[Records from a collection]
▬▬▬▬▬▬▬▬▬▬

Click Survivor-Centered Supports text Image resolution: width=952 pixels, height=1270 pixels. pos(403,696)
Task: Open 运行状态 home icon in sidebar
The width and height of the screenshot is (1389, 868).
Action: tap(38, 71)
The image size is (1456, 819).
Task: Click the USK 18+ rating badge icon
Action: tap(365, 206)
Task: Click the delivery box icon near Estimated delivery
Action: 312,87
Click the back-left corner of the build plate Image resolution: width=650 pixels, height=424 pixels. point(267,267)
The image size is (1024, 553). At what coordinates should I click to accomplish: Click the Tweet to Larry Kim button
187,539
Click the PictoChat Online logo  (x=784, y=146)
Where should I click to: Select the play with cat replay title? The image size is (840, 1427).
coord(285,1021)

▬▬▬▬▬▬▬▬▬▬

§ WORK REQUEST:
Write down, word for word, the lines above from the one containing "Click the back-left" through the one containing "Click the PictoChat", both ends included.

§ ANSWER FOR THE TASK:
Click the back-left corner of the build plate Image resolution: width=650 pixels, height=424 pixels. point(267,267)
The image size is (1024, 553). At what coordinates should I click to accomplish: Click the Tweet to Larry Kim button
187,539
Click the PictoChat Online logo  (x=784, y=146)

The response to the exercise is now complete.